== Exercise objective ==
Which lines in the records contain the string "accomplish"? Gather each of them and copy it out.

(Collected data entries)
** START **

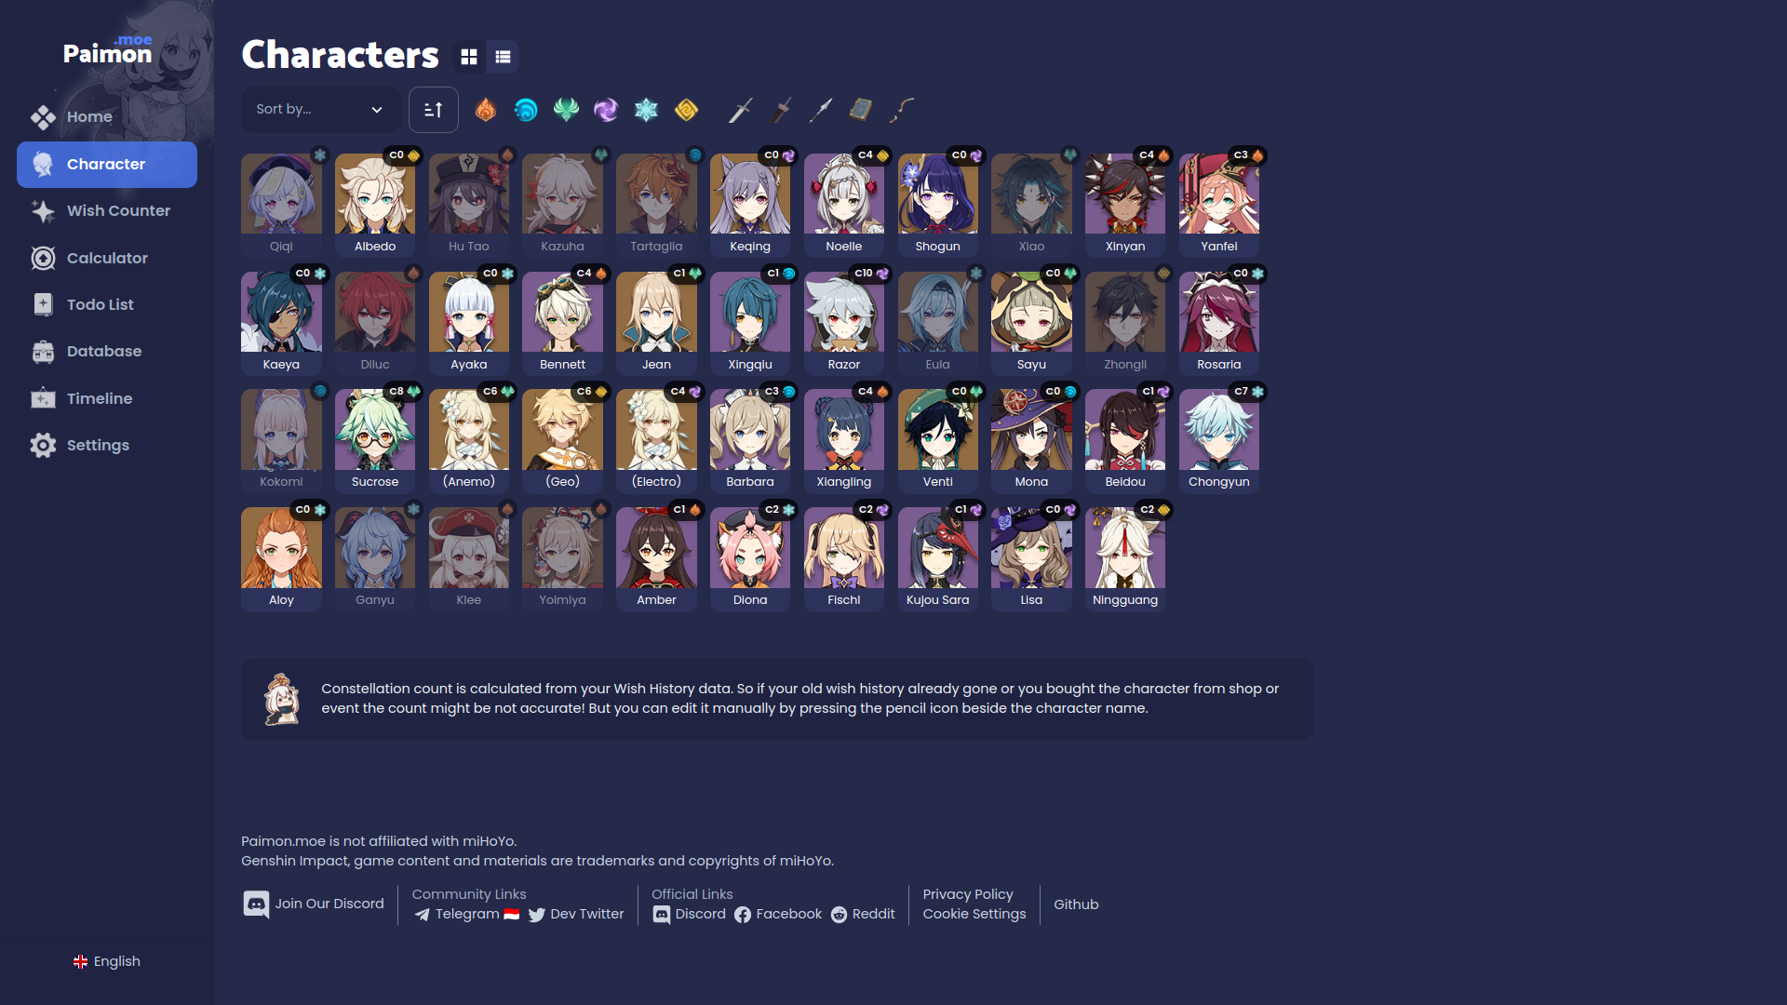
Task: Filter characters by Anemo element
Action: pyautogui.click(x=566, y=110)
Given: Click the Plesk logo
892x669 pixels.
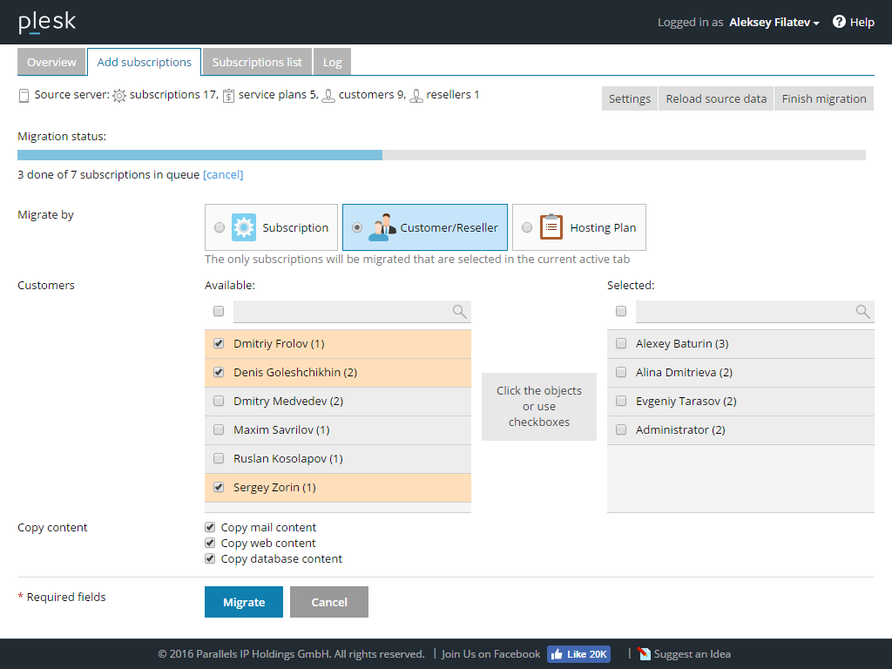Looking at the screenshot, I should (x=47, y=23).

** END **
** START **

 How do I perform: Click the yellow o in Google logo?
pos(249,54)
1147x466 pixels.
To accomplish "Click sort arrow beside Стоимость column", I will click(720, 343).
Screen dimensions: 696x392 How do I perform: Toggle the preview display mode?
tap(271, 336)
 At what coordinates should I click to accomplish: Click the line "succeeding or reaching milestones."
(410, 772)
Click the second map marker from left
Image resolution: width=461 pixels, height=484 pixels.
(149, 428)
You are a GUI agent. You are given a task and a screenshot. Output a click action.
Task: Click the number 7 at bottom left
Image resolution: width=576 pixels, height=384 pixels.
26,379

** END **

== Answer to the problem ==
To accomplish "Click sort arrow beside Стоимость column", I will click(720, 343).
 At what coordinates should I click to accomplish: Click the line "succeeding or reaching milestones."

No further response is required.